[ÉNONCÉ]: Recopie en entier l'extrait sur Askja qui suit, mot pour mot et sans aucune modification.

[EXTRAIT DU TEXTE]:

=-=-=-=-=

Askja, c'est une caldeira volcanique située aux confins du désert de l'Ódáðahraun, le plus grand désert froid d'Islande. Un lieu mythique pour tous ceux (et j'en fais partie) qui ont lu et relu dans leur enfance les récits des expéditions en Islande de Maurice et Katia Kraft.

Askja, ça se mérite un peu. C'est 100 km de pistes en plein désert dans des paysages fabuleux sous le regard hiératique de Sa Majesté Herðubreið, la "Reine des Montagnes".

Alors, en route ???

Quitter la route

Plusieurs itinéraires sont possibles pour se rendre à Askja, plus ou moins compliqués, mais nécessitant toujours l'emploi d'un véhicule tout-terrain agréé "F-roads" (et c'est parfaitement justifié).

Si l'on excepte l'accès par le sud via la F910 (l'une des pistes les plus difficiles d'Islande, et pas toujours ouverte), deux accès sont possible par le nord :

- par la F88 (l'Öskjuleið), la plus difficile, notamment au niveau du gué de la Lindaá. Cette piste est parfois fermée, et de toutes façons interdite aux véhicules de location ..

- par la F905 puis la F910, solution la plus simple et la plus roulante : il n'y a que 3 gués relativement peu profonds à passer (attention toutefois aux conditions météo et à la fonte des neiges). C'est cette solution que nous avons retenu.

=-=-=-=-=

[ITEMS PRÉSENTÉS]:
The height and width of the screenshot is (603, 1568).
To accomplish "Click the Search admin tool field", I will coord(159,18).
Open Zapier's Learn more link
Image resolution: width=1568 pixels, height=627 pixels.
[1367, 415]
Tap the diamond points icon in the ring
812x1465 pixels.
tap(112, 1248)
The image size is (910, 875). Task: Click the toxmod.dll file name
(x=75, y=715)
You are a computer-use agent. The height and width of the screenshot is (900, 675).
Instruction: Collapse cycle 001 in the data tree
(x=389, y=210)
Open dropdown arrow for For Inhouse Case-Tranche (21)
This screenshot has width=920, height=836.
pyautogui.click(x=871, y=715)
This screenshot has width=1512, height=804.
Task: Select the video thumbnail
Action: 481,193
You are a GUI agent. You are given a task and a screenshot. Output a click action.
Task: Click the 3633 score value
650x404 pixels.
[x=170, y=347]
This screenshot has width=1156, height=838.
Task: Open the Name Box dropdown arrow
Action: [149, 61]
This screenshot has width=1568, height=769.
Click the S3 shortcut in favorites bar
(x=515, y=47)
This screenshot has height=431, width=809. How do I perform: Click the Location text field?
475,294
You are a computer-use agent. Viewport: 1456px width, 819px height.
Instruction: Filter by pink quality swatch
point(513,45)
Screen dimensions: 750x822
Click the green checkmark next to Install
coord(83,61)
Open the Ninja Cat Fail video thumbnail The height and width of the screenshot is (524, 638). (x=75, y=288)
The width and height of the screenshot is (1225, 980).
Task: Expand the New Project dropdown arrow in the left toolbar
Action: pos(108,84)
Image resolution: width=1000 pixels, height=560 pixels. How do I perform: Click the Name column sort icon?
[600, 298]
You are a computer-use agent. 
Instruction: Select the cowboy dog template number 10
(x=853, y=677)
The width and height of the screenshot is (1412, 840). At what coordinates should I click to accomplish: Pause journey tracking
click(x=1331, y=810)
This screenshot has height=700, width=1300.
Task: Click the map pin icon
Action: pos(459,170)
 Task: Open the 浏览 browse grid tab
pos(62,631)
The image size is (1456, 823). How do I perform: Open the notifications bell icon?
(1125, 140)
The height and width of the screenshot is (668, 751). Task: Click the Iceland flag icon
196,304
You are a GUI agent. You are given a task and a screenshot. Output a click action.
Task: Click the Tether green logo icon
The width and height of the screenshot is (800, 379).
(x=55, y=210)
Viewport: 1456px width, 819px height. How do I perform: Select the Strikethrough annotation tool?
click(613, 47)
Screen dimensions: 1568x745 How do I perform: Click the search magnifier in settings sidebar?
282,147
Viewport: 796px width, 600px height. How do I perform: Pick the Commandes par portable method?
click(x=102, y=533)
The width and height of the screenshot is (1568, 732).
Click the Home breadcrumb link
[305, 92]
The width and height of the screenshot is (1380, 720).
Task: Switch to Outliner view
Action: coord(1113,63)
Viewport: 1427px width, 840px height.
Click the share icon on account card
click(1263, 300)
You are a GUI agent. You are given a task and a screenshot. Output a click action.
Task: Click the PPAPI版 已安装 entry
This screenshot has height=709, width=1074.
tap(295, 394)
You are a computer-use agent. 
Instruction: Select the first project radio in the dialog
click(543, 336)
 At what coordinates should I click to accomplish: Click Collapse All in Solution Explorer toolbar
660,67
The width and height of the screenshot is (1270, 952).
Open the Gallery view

=-=-=-=-=

[RÉSULTAT FINAL]:
Askja, c'est une caldeira volcanique située aux confins du désert de l'Ódáðahraun, le plus grand désert froid d'Islande. Un lieu mythique pour tous ceux (et j'en fais partie) qui ont lu et relu dans leur enfance les récits des expéditions en Islande de Maurice et Katia Kraft.

Askja, ça se mérite un peu. C'est 100 km de pistes en plein désert dans des paysages fabuleux sous le regard hiératique de Sa Majesté Herðubreið, la "Reine des Montagnes".

Alors, en route ???

Quitter la route

Plusieurs itinéraires sont possibles pour se rendre à Askja, plus ou moins compliqués, mais nécessitant toujours l'emploi d'un véhicule tout-terrain agréé "F-roads" (et c'est parfaitement justifié).

Si l'on excepte l'accès par le sud via la F910 (l'une des pistes les plus difficiles d'Islande, et pas toujours ouverte), deux accès sont possible par le nord :

- par la F88 (l'Öskjuleið), la plus difficile, notamment au niveau du gué de la Lindaá. Cette piste est parfois fermée, et de toutes façons interdite aux véhicules de location ..

- par la F905 puis la F910, solution la plus simple et la plus roulante : il n'y a que 3 gués relativement peu profonds à passer (attention toutefois aux conditions météo et à la fonte des neiges). C'est cette solution que nous avons retenu.